Freiheit Dezentralimus Vernunft

von Kai Weiß

Dieser Artikel ist Teil der Serie Spontane Ordnung: Eine lange Tradition mit Lehren für heute. Lesen Sie hier den vorherigen Artikel der Serie.

Die spontane Ordnung ist stets am Werk. Wir sehen diesen fortlaufenden Prozess der organischen Entstehung, Neuerfindung und Veränderung unserer Gesellschaft – und wir können die weitere Anhäufung von Erfahrung und Wissen über die Jahrzehnte, Jahrhunderte und Jahrtausende beobachten – während das Erbe unserer Vorfahren von Generation zu Generation wächst. Wir sehen überall Traditionen und soziale Regeln entstehen. Und wenn wir bewusster darüber nachdenken, sehen wir die dezentrale Weltwirtschaft auch in jedem Moment am Werk, wann immer wir etwas kaufen, wann immer wir etwas verwenden, wann immer wir etwas essen gehen.
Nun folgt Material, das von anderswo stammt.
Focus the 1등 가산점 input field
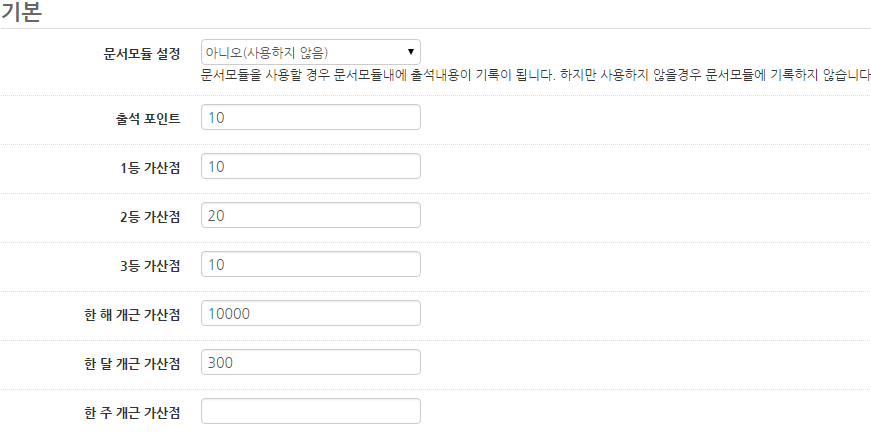The image size is (871, 433). [x=310, y=167]
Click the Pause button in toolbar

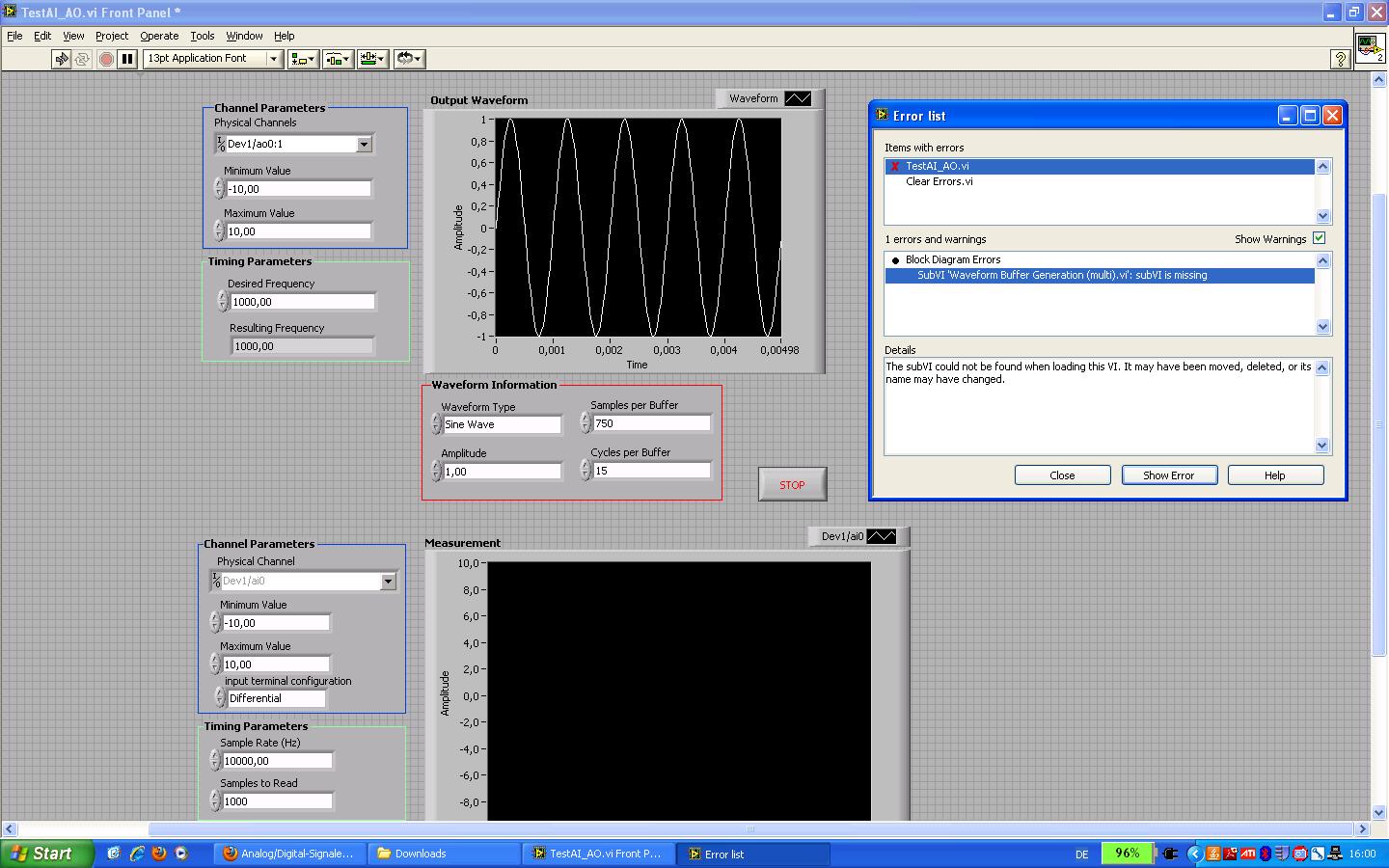(127, 59)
Es wäre falsch, die spontane Ordnung als ein Wesen mit eigener Kraft zu personifizieren. Das ist eine ihrer Stärken: eben, dass sie kein lebendiges Wesen ist. Einige haben vielleicht etwas – oder jemanden – Größeres hinter der unsichtbaren Hand am Werk gesehen, vielleicht den Heiligen Geist (und als Katholik sympathisiere ich zumindest mit dieser Ansicht). So hat es sicher jemand wie Adam Smith gesehen. Unabhängig davon, ob religiös oder nicht, ist klar, dass die spontane Ordnung letztendlich ein Prozess der Menschen, des Demos, ist, die zusammenkommen und diese aufkommende Ordnung schaffen, wenngleich oft vollkommen unabsichtlich. Aber es ist nicht nur der Demos von heute, es ist in einer wunderschönen Weise auch diese „Partnerschaft nicht nur zwischen denen, die leben, sondern auch zwischen denen, die leben, denen, die tot sind, und denen, die in Zukunft geboren werden“, wie Edmund Burke es formulierte.

Infolgedessen ist es schockierend, dass Zentralisierung heute über das gesamte politische Spektrum hinweg ganz oben auf der Agenda steht. Die Linke setzt sich heutzutage wieder zunehmend für den Sozialismus ein, eine Ideologie, bei der die spontane Ordnung überhaupt nicht berücksichtigt wird und im Sinne des zentralistischen Staats sowohl die Gesellschaft als auch die Wirtschaft neu zu gestalten – etwas, das noch nie funktioniert hat und wie hier dargelegt wurde, niemals tun wird.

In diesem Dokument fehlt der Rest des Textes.